--- Given information ---

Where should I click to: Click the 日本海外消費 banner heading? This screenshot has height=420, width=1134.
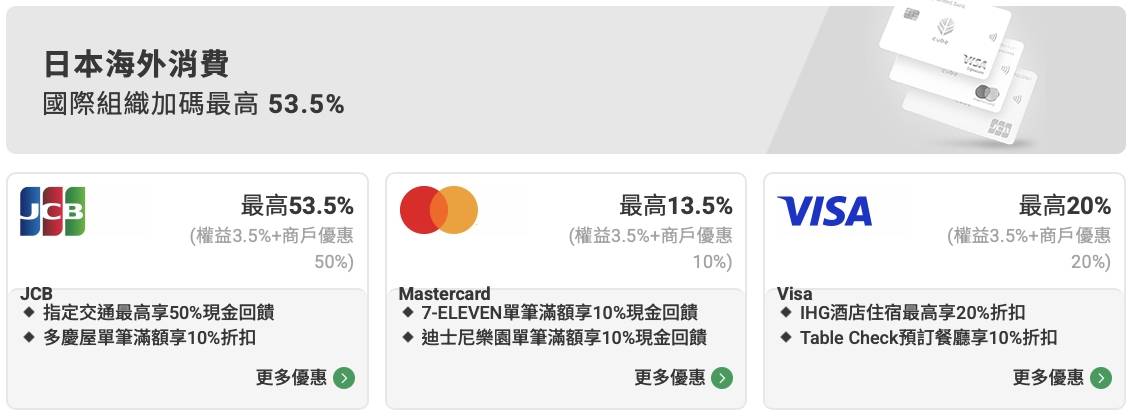click(x=136, y=65)
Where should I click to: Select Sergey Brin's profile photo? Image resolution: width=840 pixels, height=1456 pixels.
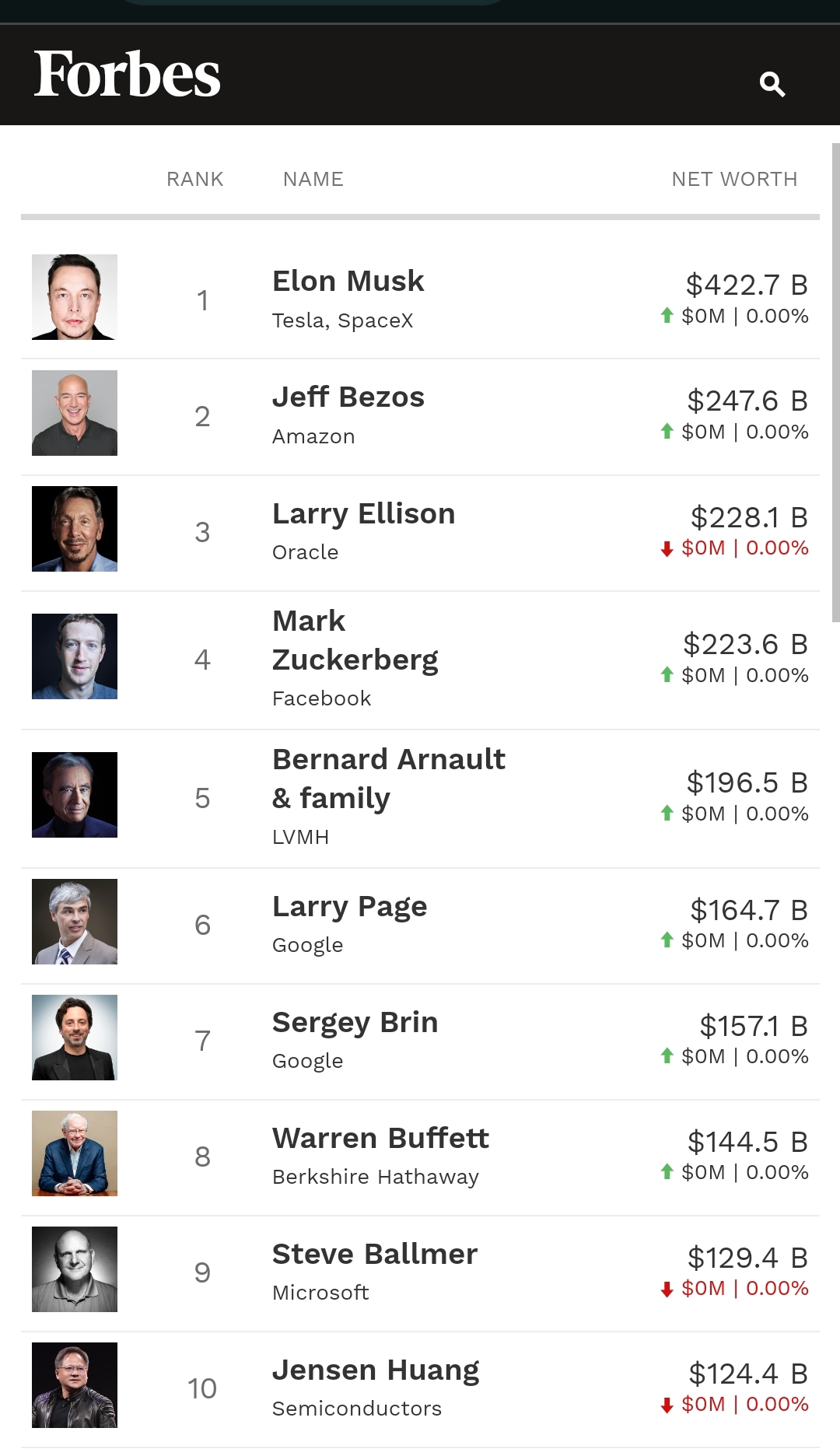75,1038
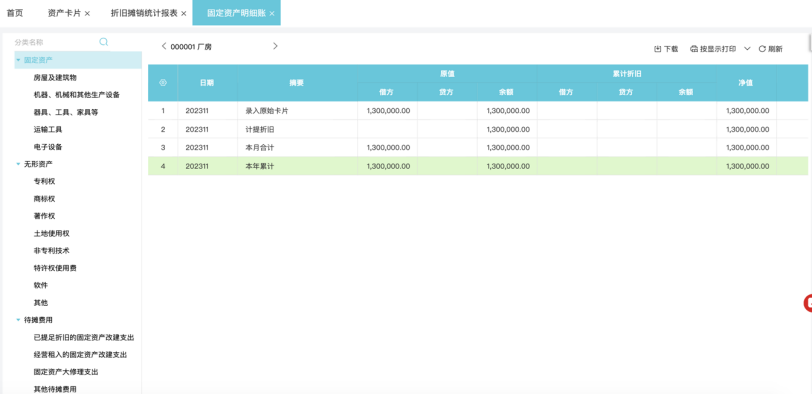Open print options dropdown arrow

coord(747,49)
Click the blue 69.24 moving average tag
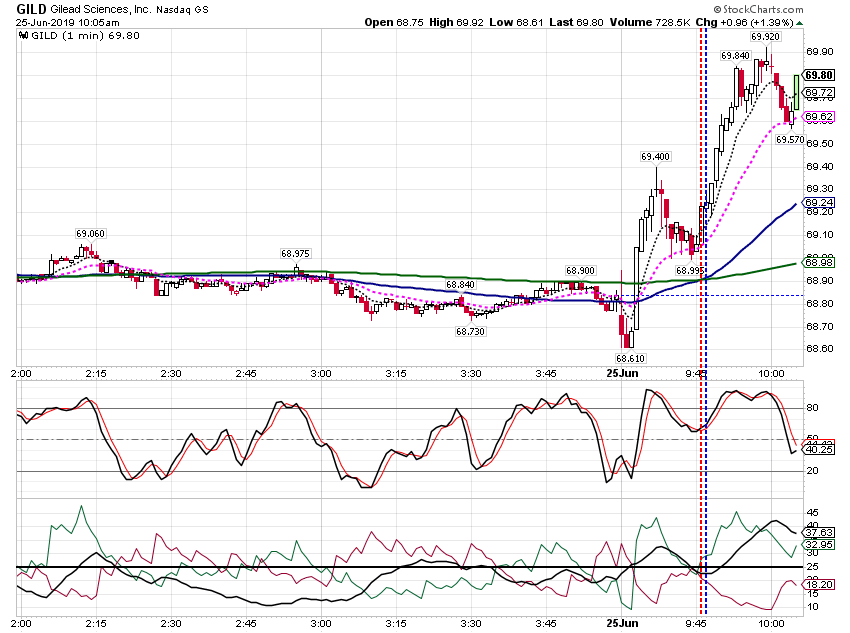This screenshot has width=850, height=633. (819, 203)
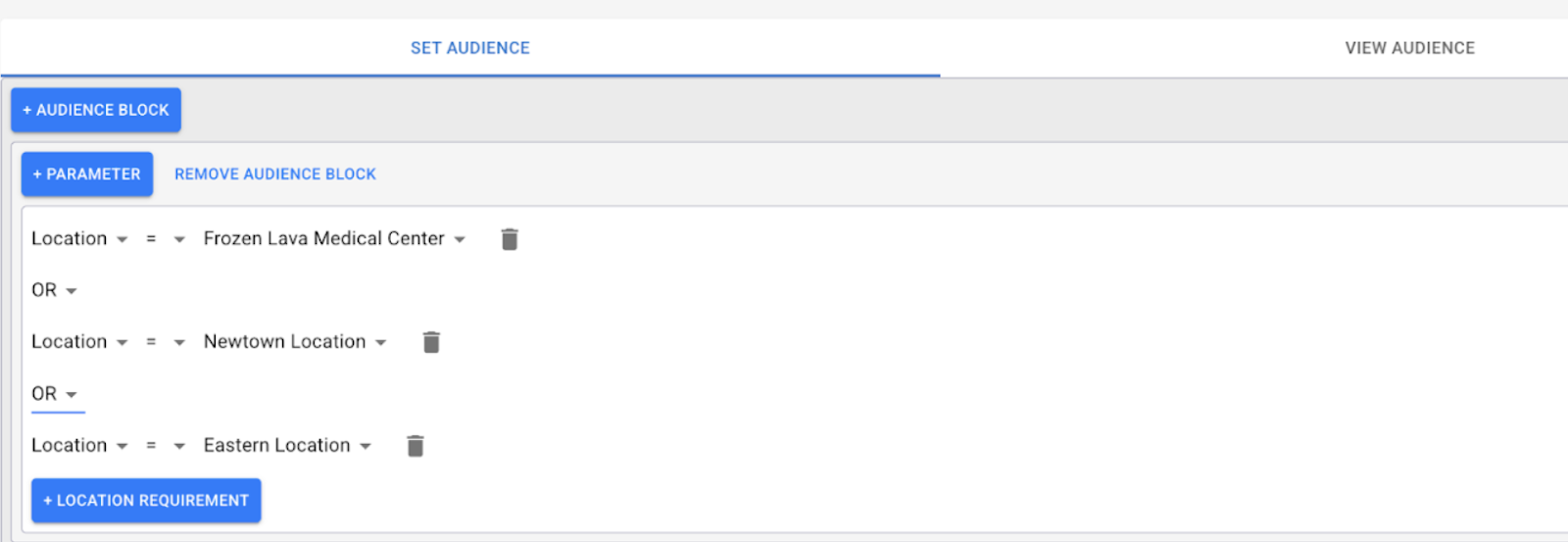Open the first OR operator dropdown

(54, 291)
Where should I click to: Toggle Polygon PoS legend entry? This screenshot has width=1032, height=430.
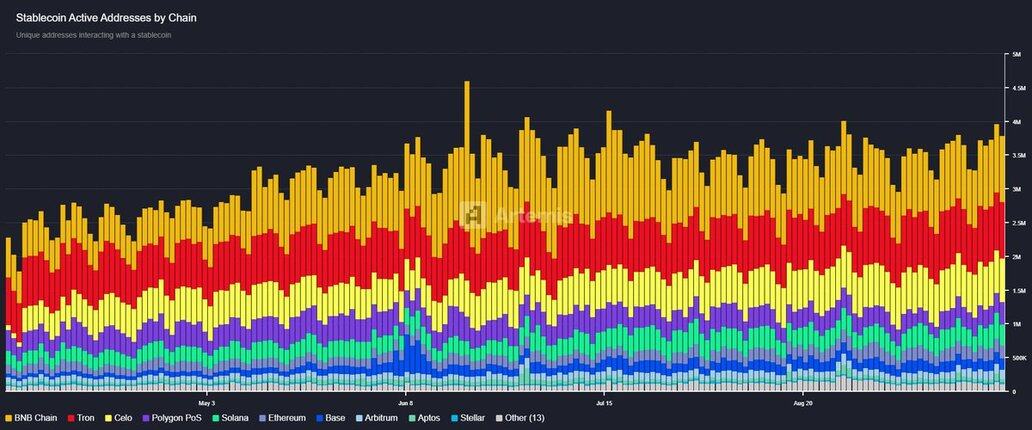172,418
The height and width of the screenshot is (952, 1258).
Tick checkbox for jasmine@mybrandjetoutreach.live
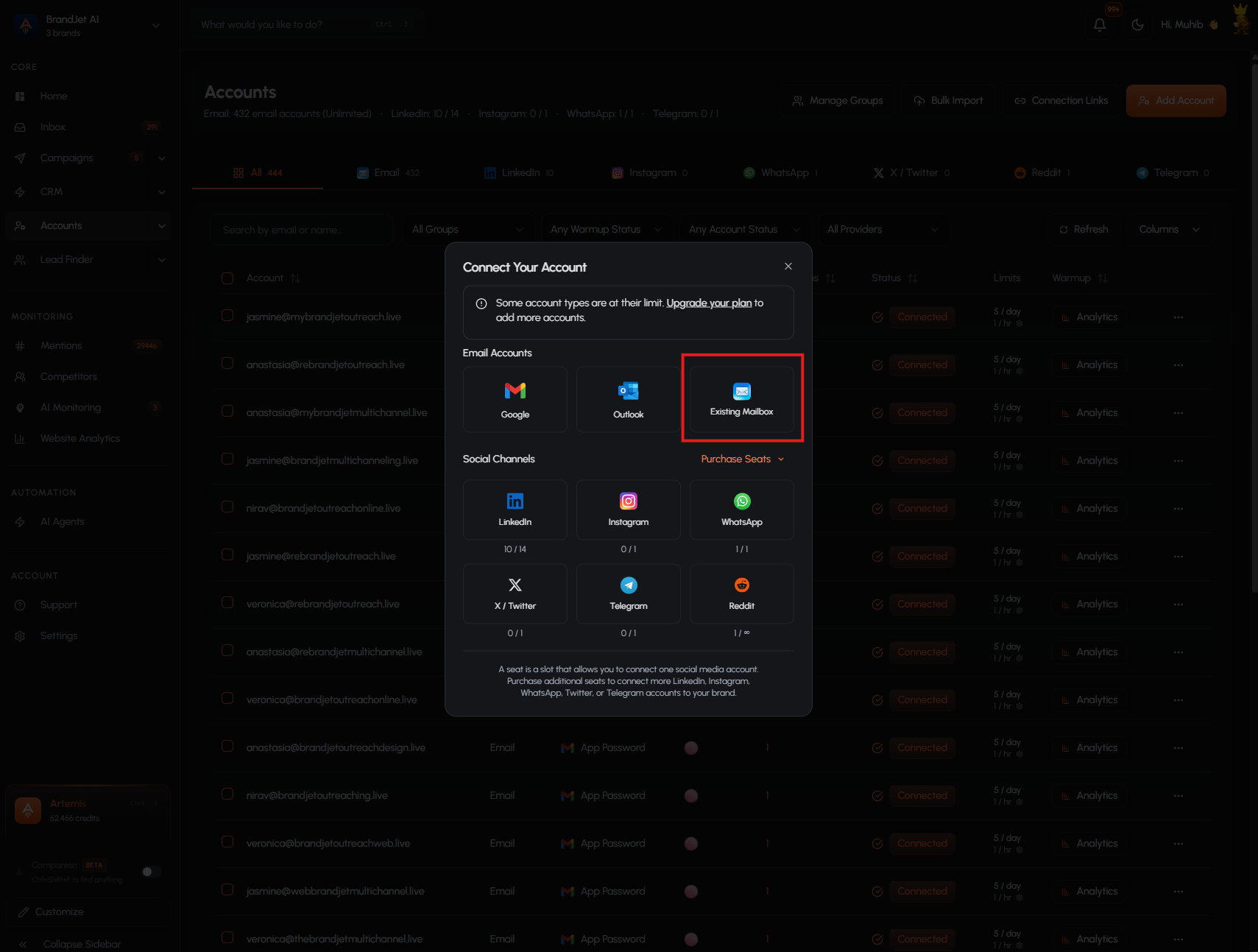click(x=227, y=316)
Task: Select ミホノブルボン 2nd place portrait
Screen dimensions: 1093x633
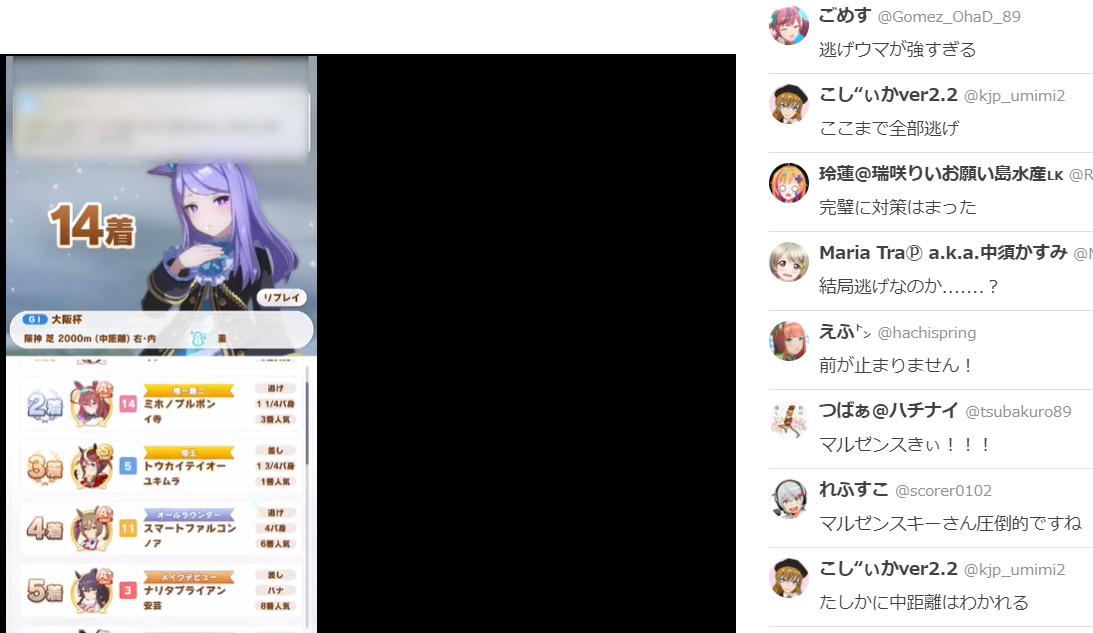Action: (92, 404)
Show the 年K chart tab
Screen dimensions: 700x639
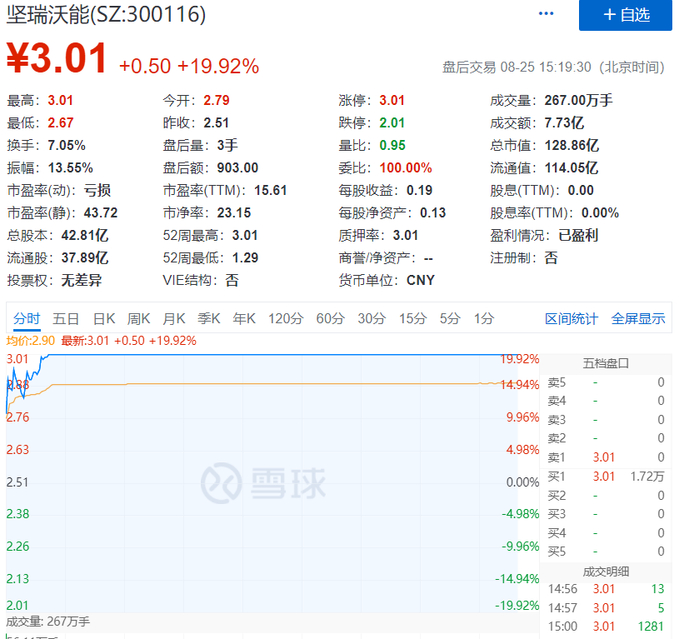point(244,318)
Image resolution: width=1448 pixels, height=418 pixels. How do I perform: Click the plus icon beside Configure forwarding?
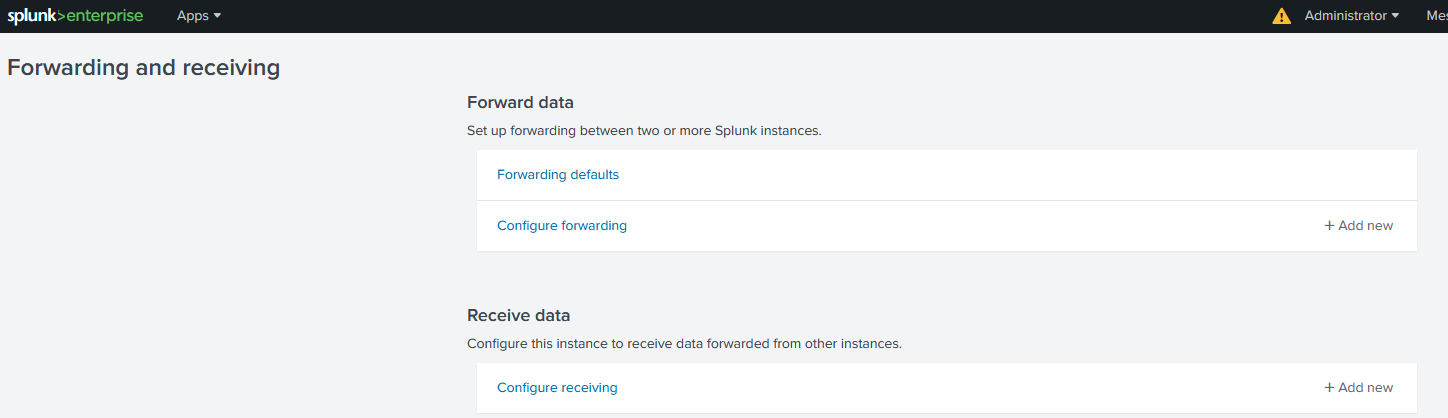[x=1329, y=226]
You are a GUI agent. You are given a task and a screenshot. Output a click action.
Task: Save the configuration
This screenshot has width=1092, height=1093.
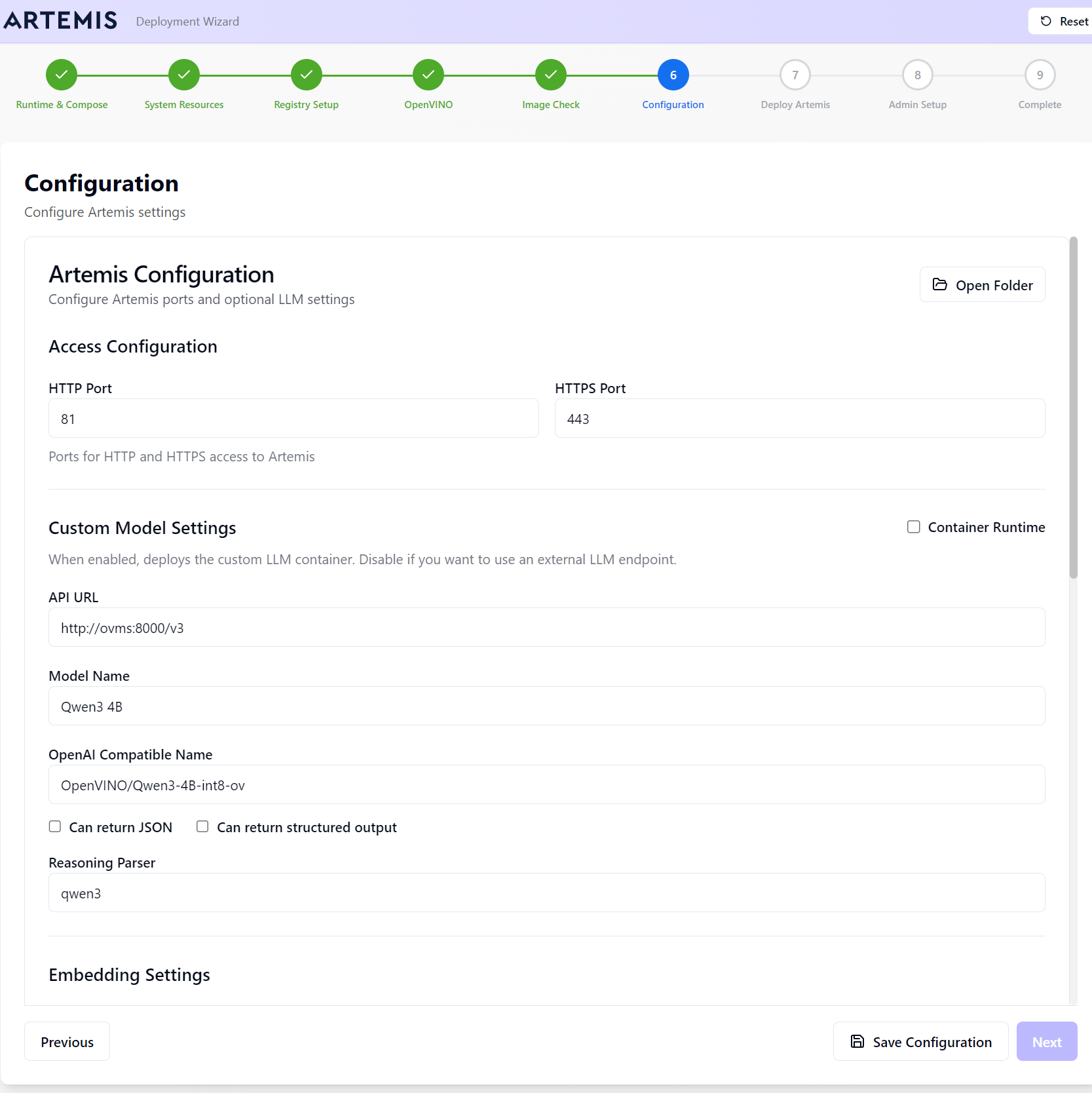click(x=920, y=1042)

---

■ Task item: Without including any picture, set down every line above exactly as it stands.

■ Exercise answer:
Where should I click to: Click the 日本海外消費 banner heading? This screenshot has height=420, width=1134.
click(x=136, y=65)
Where should I click to: Select Sergey Brin's profile photo? Image resolution: width=840 pixels, height=1456 pixels.
75,1038
Open print options dropdown arrow

coord(747,49)
Click the blue 69.24 moving average tag
This screenshot has width=850, height=633. (819, 203)
Open the first OR operator dropdown

(54, 291)
Where should I click to: Toggle Polygon PoS legend entry? This screenshot has width=1032, height=430.
172,418
The height and width of the screenshot is (952, 1258).
Tick checkbox for jasmine@mybrandjetoutreach.live
click(x=227, y=316)
Task: Select ミホノブルボン 2nd place portrait
Screen dimensions: 1093x633
Action: (92, 404)
Show the 年K chart tab
Screen dimensions: 700x639
point(244,318)
Image resolution: width=1448 pixels, height=418 pixels. How do I perform: Click the plus icon beside Configure forwarding?
[x=1329, y=226]
You are a GUI agent. You are given a task and a screenshot. Output a click action.
Task: Save the configuration
This screenshot has width=1092, height=1093.
click(x=920, y=1042)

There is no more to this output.